Wednesday, December 5, 2018

Creation Moment 12/6/2018 - Failed Attempt of Prying into the Mysteries of Creation

Once again...a failed attempt of man trying to pry into the Mysteries of the Creator & His Creation come up short...

Where wast thou when I laid the foundations of the earth?
declare,
if thou hast understanding.
Job 38:4

"For years, some physicists have rowed against the tide, controversially claiming that they’ve found the universe’s elusive dark matter, despite mounting evidence to the contrary. A new experiment makes that upstream paddling even more of a challenge.


Observations of the cosmos indicate that an invisible, unknown type of subatomic particle must pervade the universe.

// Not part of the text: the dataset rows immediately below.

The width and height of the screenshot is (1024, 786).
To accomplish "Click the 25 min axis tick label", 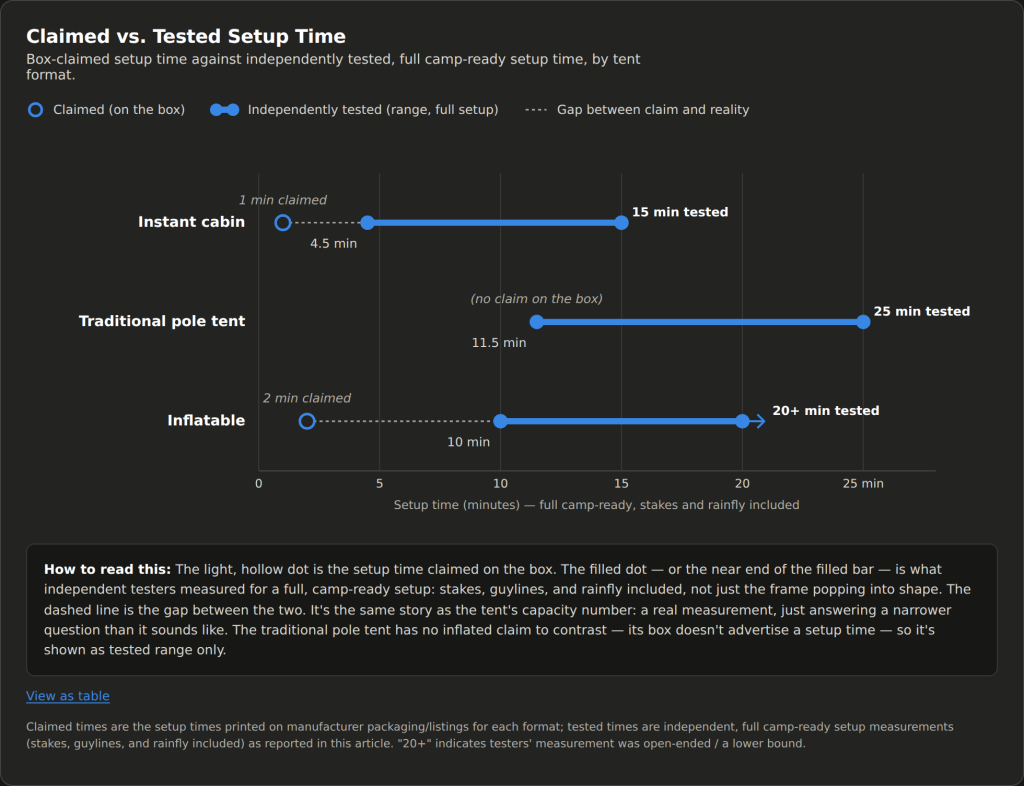I will click(x=863, y=484).
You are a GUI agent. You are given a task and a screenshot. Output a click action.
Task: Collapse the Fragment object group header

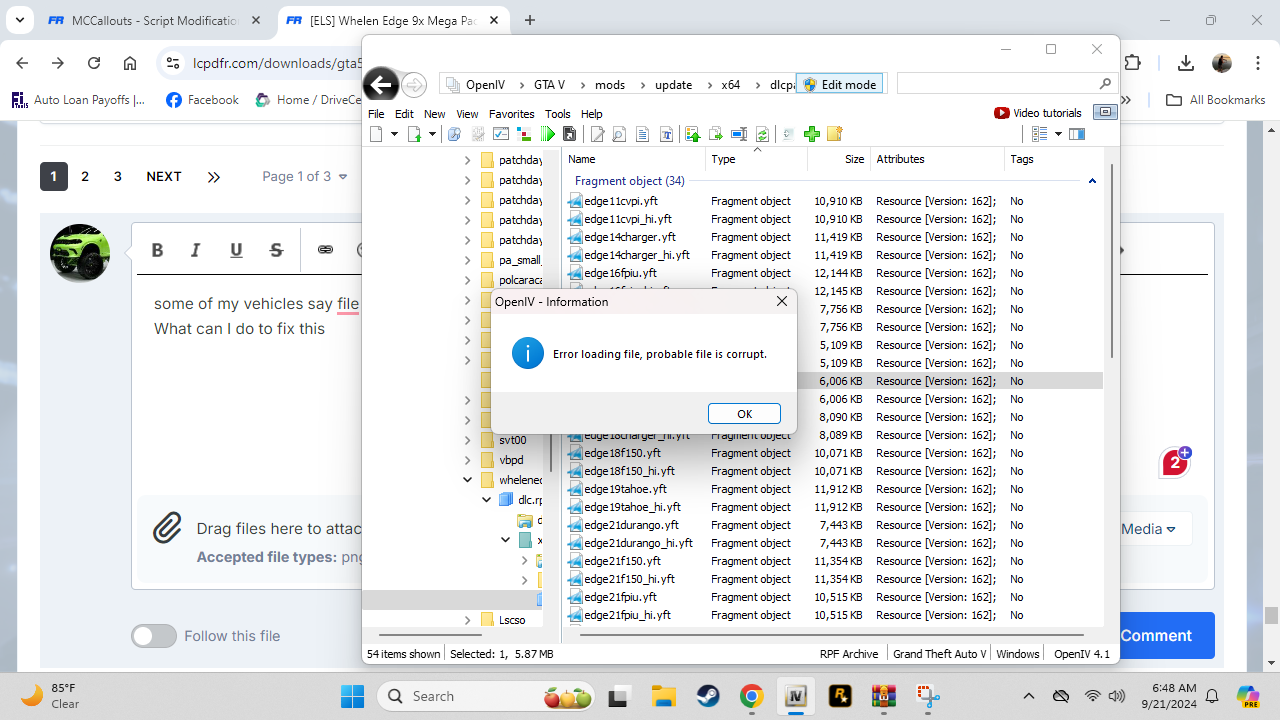[1092, 181]
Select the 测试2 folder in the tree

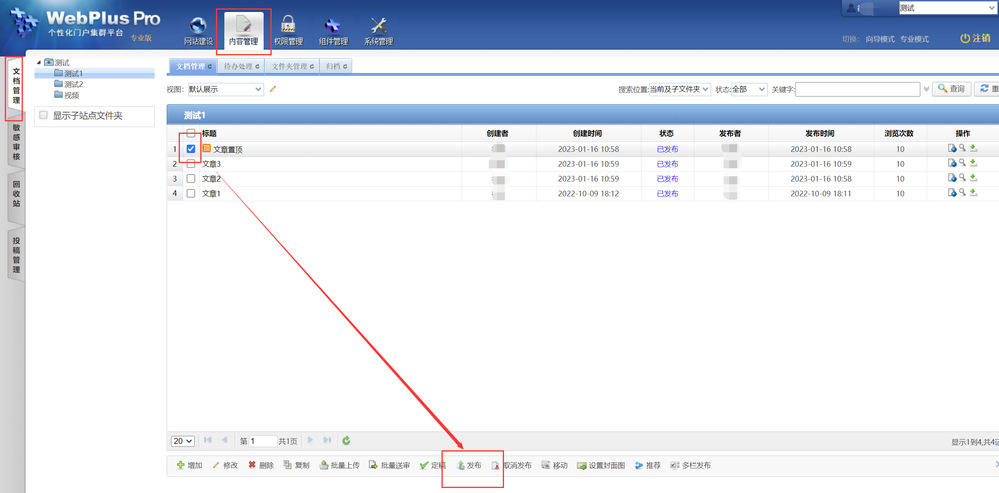pyautogui.click(x=73, y=84)
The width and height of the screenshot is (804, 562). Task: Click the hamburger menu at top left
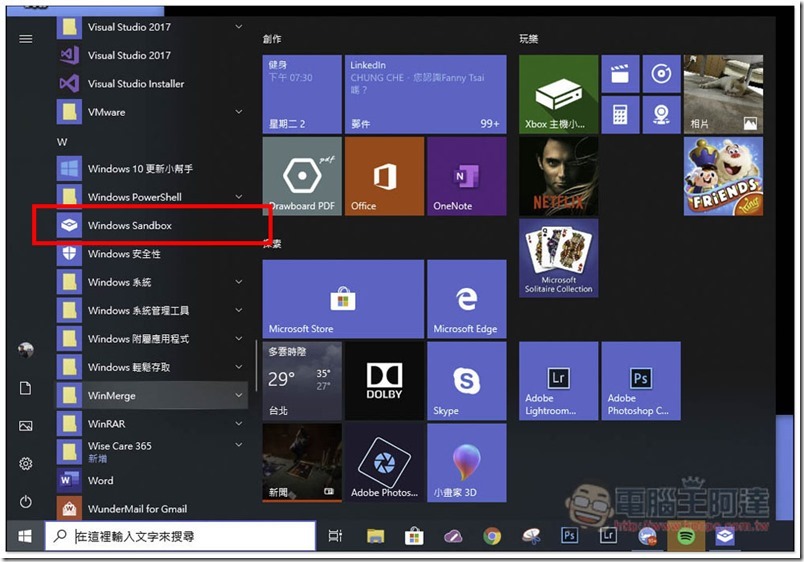point(26,39)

The extra mass this dark matter provides is necessary to explain the motions of stars within galaxies and how matter clumps together in the universe.

The DAMA/LIBRA experiment, at Italy’s Gran Sasso National Laboratory near L’Aquila, is the one outlier; researchers there say that they have strong evidence that dark matter is interacting in their detector. Now an experiment called COSINE-100 has searched for the particles using the same type of detector as DAMA, and found no signs of dark matter.

So the DAMA team monitored their crystals for years to tease out the purported dark matter signature. The researchers reported that the rate of collisions in the DAMA detector rises and falls with a specific annual pattern. That pattern, the argument goes, is the result of Earth’s motion through a stream of dark matter as the planet orbits the sun.

The sticking point, however, was that those experiments were using a different detector material, rather than sodium iodide crystals. Now, by using the same detector material, “we’re going to take out any possible loophole as to why DAMA sees something,” says Yale University physicist Reina Maruyama.

Instead of looking for annual variation, COSINE-100 researchers compared the rate of hits in their detector, located in the Yangyang Underground Laboratory in South Korea, with the number expected from known sources, such as radioactivity. The team found no sign of extra blips that could be from dark matter."